To visually represent the final CFA model, we will generate a path diagram displaying standardized factor loadings.
library(semPlot)
semPaths(fit, rotation = 2, what = "std", layout = "tree", edge.label.cex = 1, sort = TRUE)
## Warning in qgraph::qgraph(Edgelist, labels = nLab, bidirectional = Bidir, : The
## following arguments are not documented and likely not arguments of qgraph and
## thus ignored: sort
To assess the composite reliability (CR) of each latent variable, we will compute CR values based on standardized loadings and residual variances.

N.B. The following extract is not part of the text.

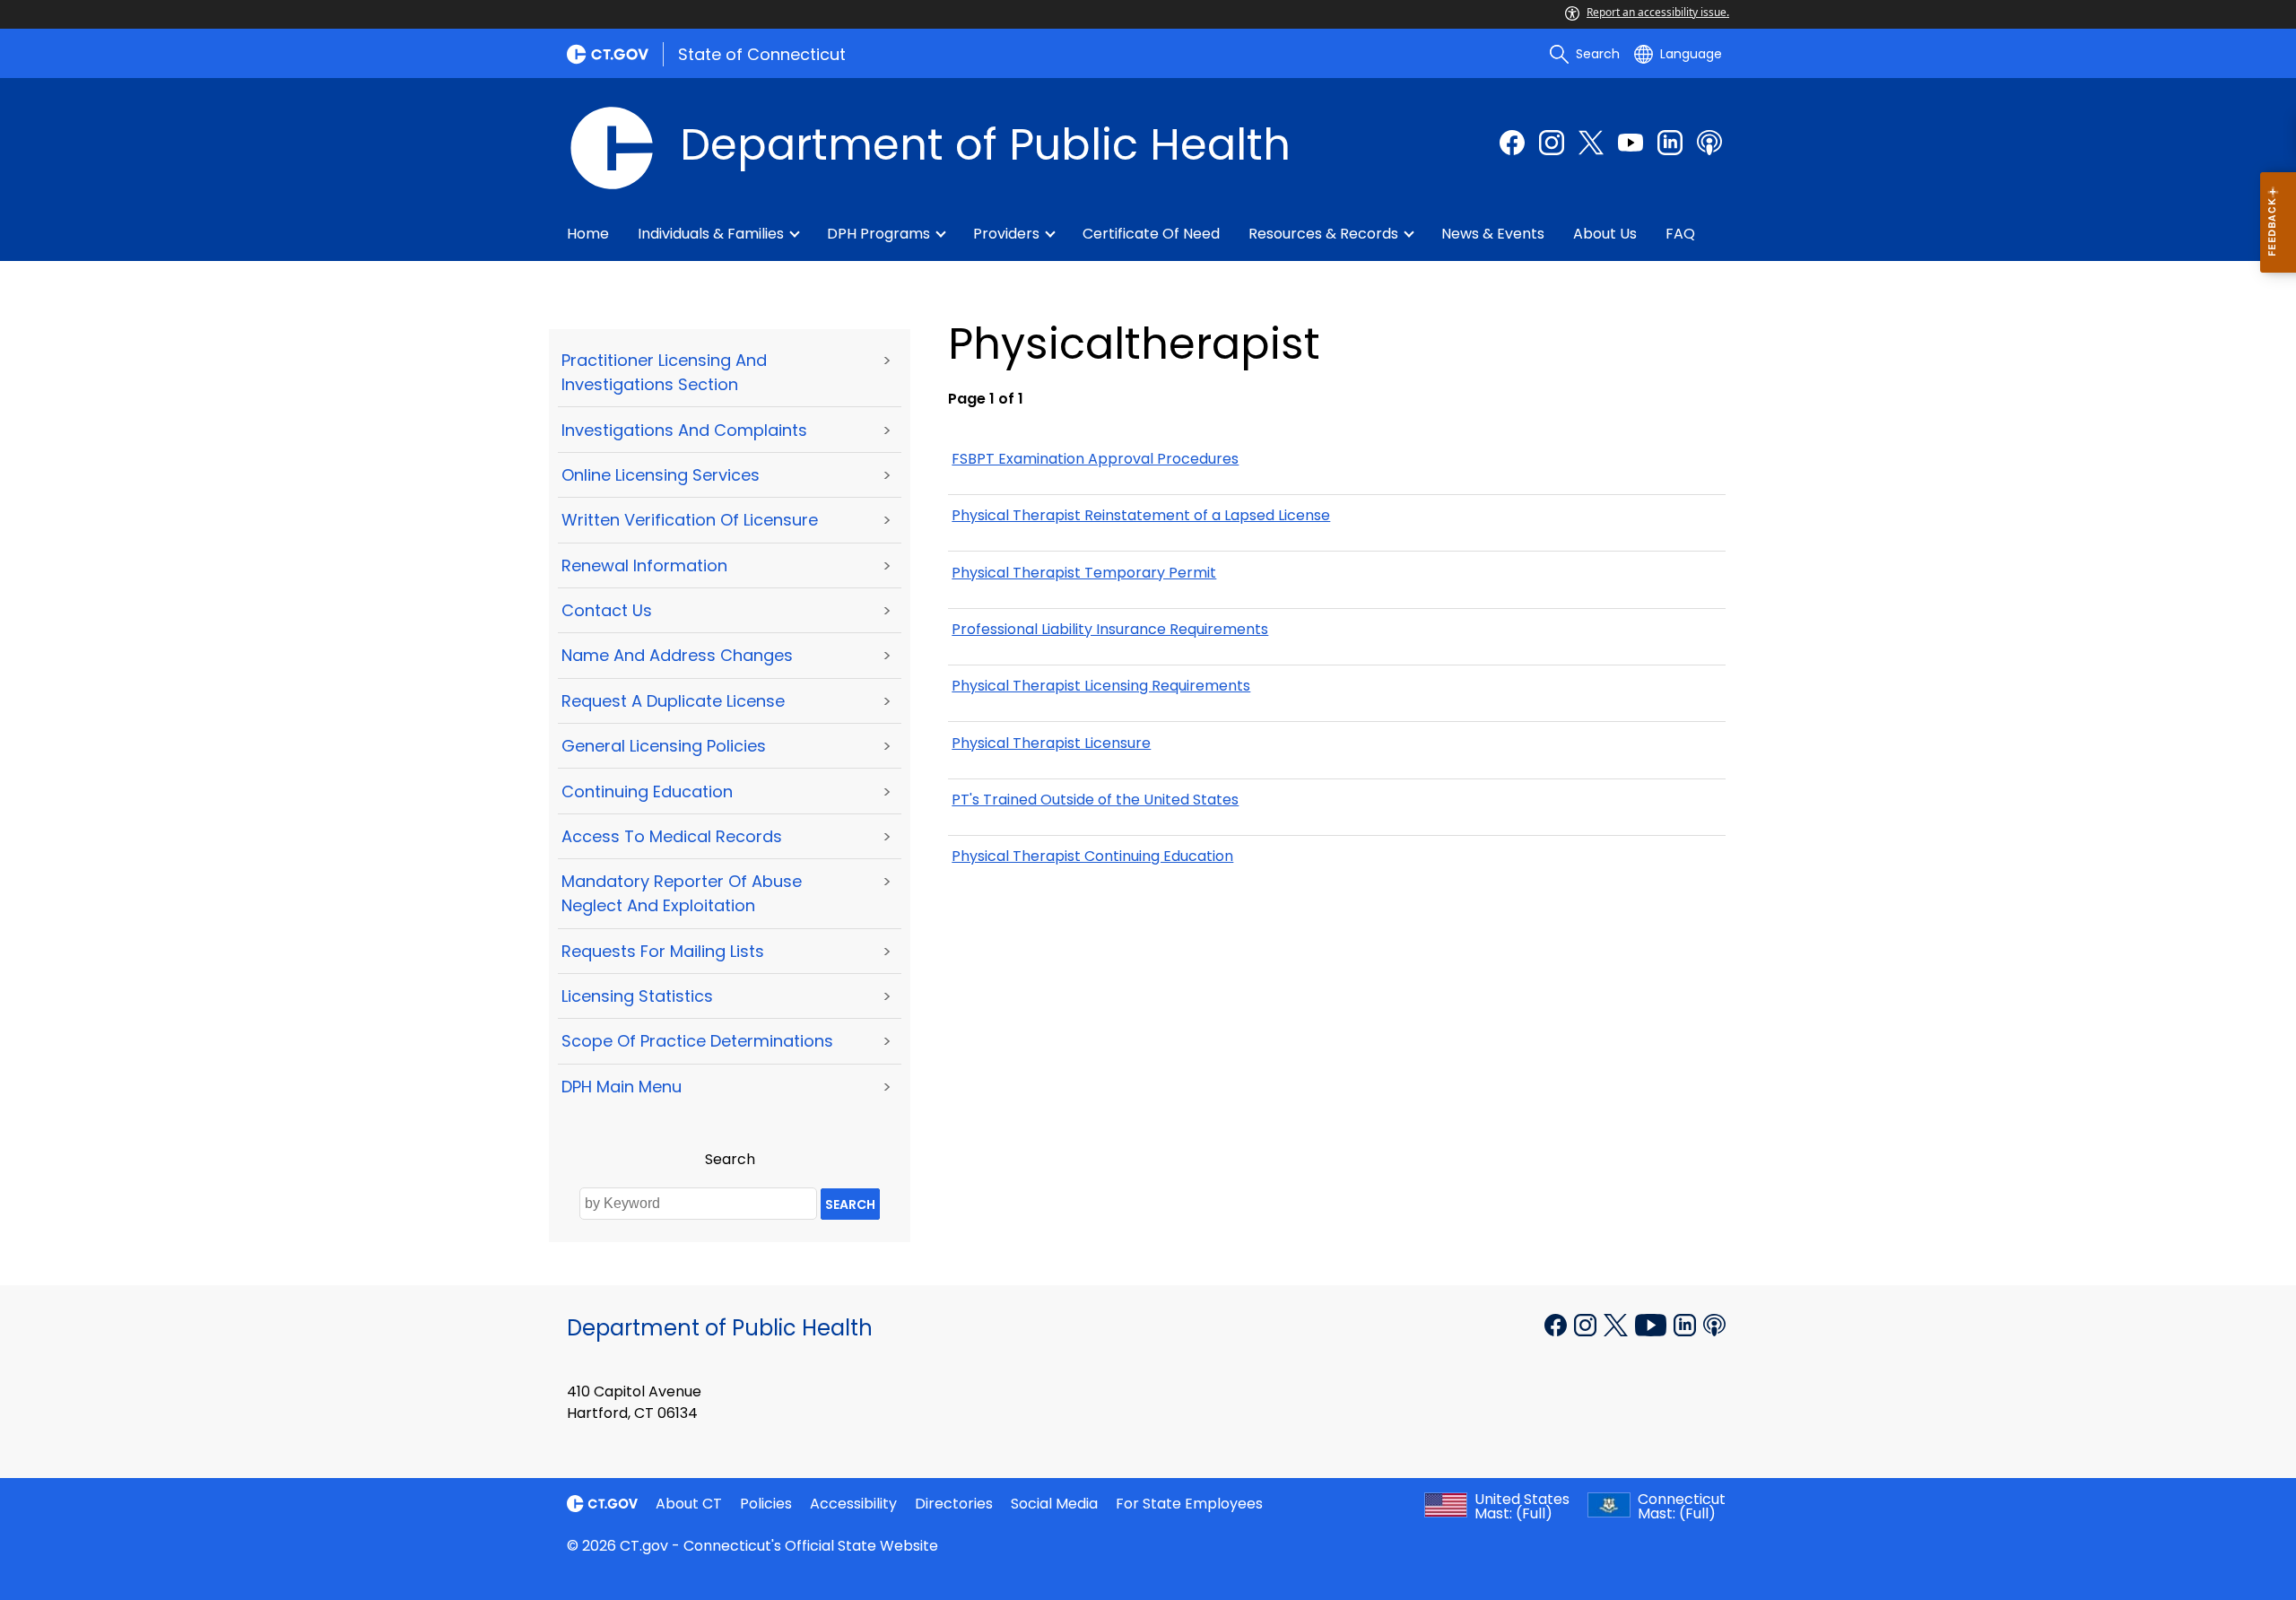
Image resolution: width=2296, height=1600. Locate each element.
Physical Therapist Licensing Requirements (1101, 685)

CR indicates the internal consistency of constructs, with values above 0.7 generally considered acceptable.
# Extract standardized loadings
loadings <- inspect(fit, "std")$lambda
# Extract residual variances (theta)
theta <- inspect(fit, "std")$theta
# Function to compute CR
compute_CR <- function(loadings, theta) {
valid_indices <- which(!is.na(loadings)) # Remove NA values
sum_loadings_sq <- sum(loadings[valid_indices])^2
sum_error_variance <- sum(theta[valid_indices])

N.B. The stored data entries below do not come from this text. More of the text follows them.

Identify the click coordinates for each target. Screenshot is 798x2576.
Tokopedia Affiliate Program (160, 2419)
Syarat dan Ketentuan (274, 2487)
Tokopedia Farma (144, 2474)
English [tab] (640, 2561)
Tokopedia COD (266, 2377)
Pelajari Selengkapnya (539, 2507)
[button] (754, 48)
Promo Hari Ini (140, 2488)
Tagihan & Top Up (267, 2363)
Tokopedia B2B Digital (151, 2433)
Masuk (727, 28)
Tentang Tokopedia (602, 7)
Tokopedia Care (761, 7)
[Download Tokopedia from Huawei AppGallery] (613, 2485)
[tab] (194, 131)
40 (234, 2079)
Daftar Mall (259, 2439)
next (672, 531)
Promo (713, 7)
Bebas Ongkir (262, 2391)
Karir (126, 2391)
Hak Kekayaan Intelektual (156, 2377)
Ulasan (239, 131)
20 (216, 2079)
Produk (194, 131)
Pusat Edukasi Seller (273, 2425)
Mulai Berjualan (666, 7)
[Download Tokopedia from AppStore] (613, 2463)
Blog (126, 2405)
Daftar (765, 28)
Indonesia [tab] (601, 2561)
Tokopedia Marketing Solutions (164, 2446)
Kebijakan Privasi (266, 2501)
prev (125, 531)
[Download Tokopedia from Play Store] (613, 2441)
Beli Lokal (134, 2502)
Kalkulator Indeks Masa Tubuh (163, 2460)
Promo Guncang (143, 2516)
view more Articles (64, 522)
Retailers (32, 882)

CR <- sum_loadings_sq / (sum_loadings_sq + sum_error_variance)
return(CR)
}
# Compute CR for each latent variable
CR_values <- sapply(1:ncol(loadings), function(i) compute_CR(loadings[, i], theta[, i]))
# Print results
CR_values
## [1] 0.9752383 0.9414866 0.9410310 0.7617532
The CR values for Work Engagement (0.975), Promotive Voice (0.941), and Prohibitive Voice (0.941) indicate excellent internal consistency and Psychological Safety (0.762) just above the acceptable threshold.
# Function to calculate AVE
calculate_AVE <- function(loadings) {
squared_loadings <- loadings^2
AVE <- colMeans(squared_loadings)
return(AVE)
}
# Extract standardized factor loadings
std_loadings <- inspect(fit, "std")$lambda
# Compute AVE for each latent variable
AVE_values <- calculate_AVE(std_loadings)
# Print AVE results
print(AVE_values)
## Work_Engagement Promotive_Voice Prohibitive_Voice
## 0.22227576 0.16713769 0.14267508
## Psychological_Safety
## 0.06666667
The AVE values for Work Engagement (0.222), Promotive Voice (0.167), Prohibitive Voice (0.143), and Psychological Safety (0.067) are all well below the recommended threshold of 0.5, indicating poor convergent validity.